El secretario de Estado de Estados Unidos, Marco Rubio, afirmó que Washington mantiene su intención de alcanzar acuerdos con Cuba, aunque dejó claro que su gobierno responderá si considera que existe alguna amenaza. Además, aseguró que el futuro de la isla debe quedar en manos de la ciudadanía cubana.
Rubio también informó que el gobierno cubano aceptó una propuesta de ayuda humanitaria por parte de Estados Unidos valuada en 100 millones de dólares, en medio de la compleja situación social y económica que enfrenta la nación caribeña.

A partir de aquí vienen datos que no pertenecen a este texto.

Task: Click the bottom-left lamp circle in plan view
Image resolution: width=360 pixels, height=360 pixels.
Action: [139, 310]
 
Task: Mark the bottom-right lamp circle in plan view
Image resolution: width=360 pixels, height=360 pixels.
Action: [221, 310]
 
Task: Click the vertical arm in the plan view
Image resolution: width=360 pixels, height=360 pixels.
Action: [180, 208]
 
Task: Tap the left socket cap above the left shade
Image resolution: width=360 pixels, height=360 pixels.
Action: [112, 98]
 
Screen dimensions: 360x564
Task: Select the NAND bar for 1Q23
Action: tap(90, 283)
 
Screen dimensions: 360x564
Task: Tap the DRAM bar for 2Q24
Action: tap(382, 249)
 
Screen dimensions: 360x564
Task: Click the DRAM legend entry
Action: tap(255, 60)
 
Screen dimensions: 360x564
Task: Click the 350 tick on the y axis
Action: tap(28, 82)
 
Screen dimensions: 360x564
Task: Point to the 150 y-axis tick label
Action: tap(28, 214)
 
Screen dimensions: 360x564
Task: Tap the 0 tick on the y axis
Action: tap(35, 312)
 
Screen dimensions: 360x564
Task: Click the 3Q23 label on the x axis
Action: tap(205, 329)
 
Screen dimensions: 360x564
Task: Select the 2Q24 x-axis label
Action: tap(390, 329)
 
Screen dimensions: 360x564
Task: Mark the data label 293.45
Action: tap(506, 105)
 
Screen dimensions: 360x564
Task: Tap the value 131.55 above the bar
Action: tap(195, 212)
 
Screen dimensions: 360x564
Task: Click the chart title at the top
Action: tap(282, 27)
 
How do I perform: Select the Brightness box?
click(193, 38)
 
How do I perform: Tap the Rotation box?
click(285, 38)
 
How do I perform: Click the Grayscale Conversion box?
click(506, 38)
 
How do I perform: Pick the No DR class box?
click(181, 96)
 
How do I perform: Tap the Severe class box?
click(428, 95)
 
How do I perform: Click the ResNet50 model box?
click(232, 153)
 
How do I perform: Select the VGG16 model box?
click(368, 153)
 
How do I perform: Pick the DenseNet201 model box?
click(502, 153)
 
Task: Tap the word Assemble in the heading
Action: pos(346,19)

Mientras tanto, en distintas zonas de la isla continúan registrándose manifestaciones ciudadanas derivadas de los prolongados apagones y la escasez de servicios básicos. En localidades como Antilla, ubicada al oriente del país, se reportó un importante despliegue de fuerzas de seguridad para contener las protestas ocurridas durante la noche.
De acuerdo con reportes difundidos en redes sociales y medios independientes, durante las manifestaciones se escucharon cacerolazos y consignas como “libertad” y “patria y vida”, expresiones que se han convertido en símbolos del descontento social en el país.
Algunos videos compartidos muestran momentos de tensión entre manifestantes y elementos policiales. Aunque no se reportaron personas lesionadas, testigos señalaron que presuntamente se escucharon detonaciones realizadas por agentes de seguridad.
Personas consultadas por medios locales describieron un ambiente de temor y desesperación entre la población debido a los constantes cortes de electricidad, la falta de agua y el aumento en los precios de productos básicos. Según estos testimonios, el cansancio acumulado habría provocado que más ciudadanos decidieran salir a las calles para exigir soluciones.
Las protestas recientes reflejan el creciente malestar social en la isla, donde los problemas energéticos y económicos continúan afectando la vida diaria de miles de familias cubanas.